Saved data entries

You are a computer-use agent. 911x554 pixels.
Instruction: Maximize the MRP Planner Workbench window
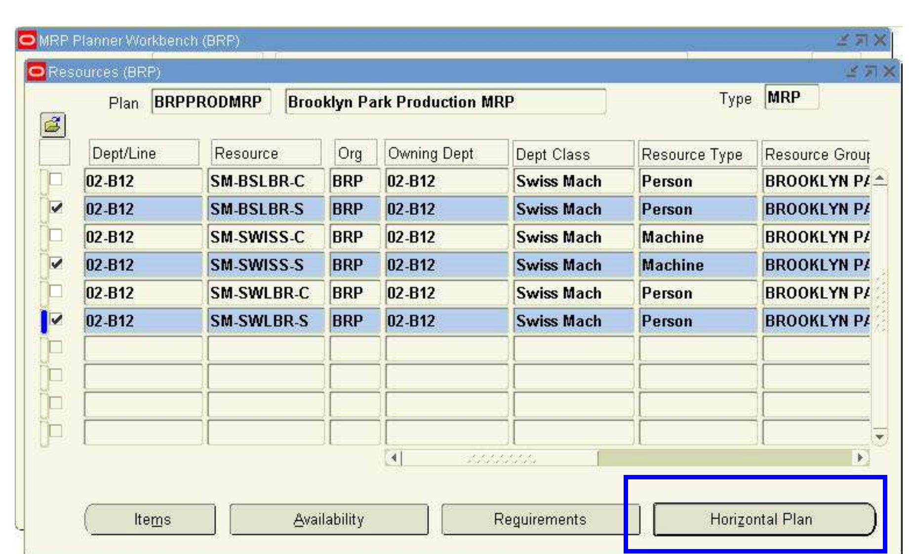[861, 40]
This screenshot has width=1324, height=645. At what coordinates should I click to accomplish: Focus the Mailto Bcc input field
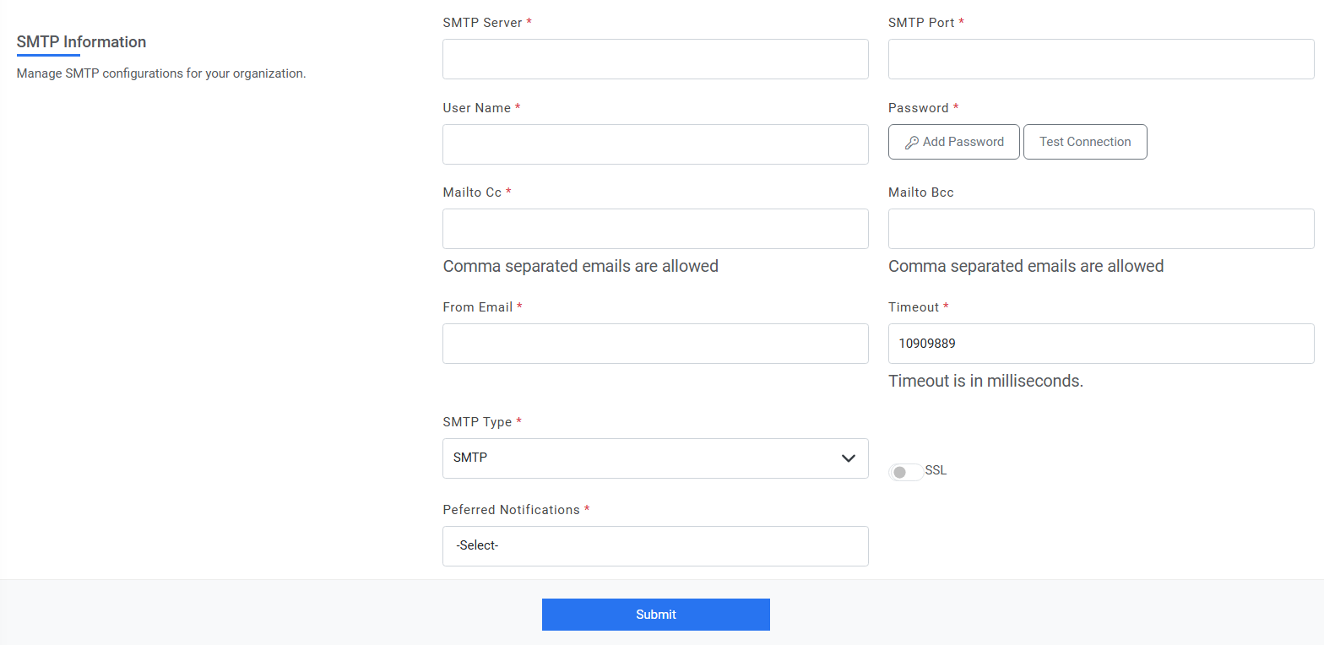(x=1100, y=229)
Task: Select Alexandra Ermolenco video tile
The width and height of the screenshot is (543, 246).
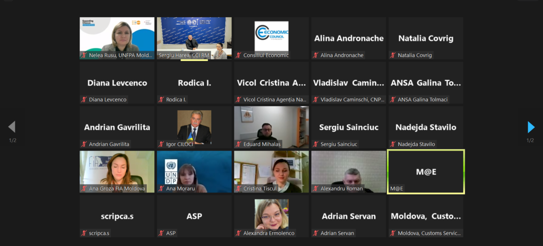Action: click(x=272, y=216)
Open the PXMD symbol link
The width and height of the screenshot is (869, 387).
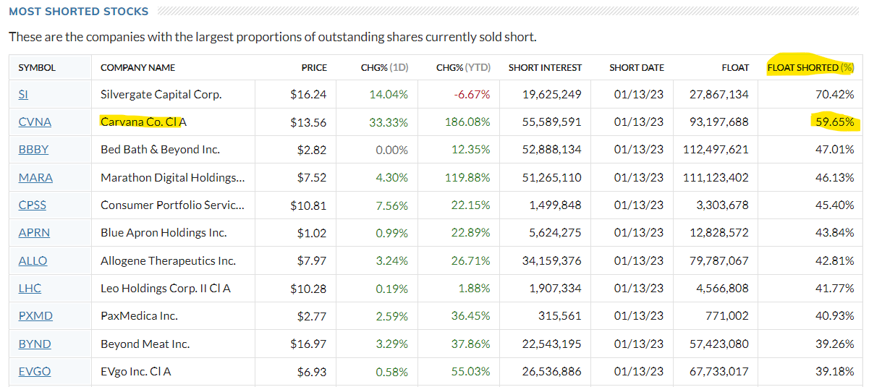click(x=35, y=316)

Exercise aim> Restate the data word for word, minus any images.

Response to the task>
You are a computer-use agent. 911x554 pixels.
Instruction: Maximize the MRP Planner Workbench window
[861, 40]
This screenshot has width=1324, height=645. At what coordinates should I click to accomplish: Focus the Mailto Bcc input field
(x=1100, y=229)
Task: Select Alexandra Ermolenco video tile
The width and height of the screenshot is (543, 246).
Action: click(x=272, y=216)
Open the PXMD symbol link
The width and height of the screenshot is (869, 387).
click(x=35, y=316)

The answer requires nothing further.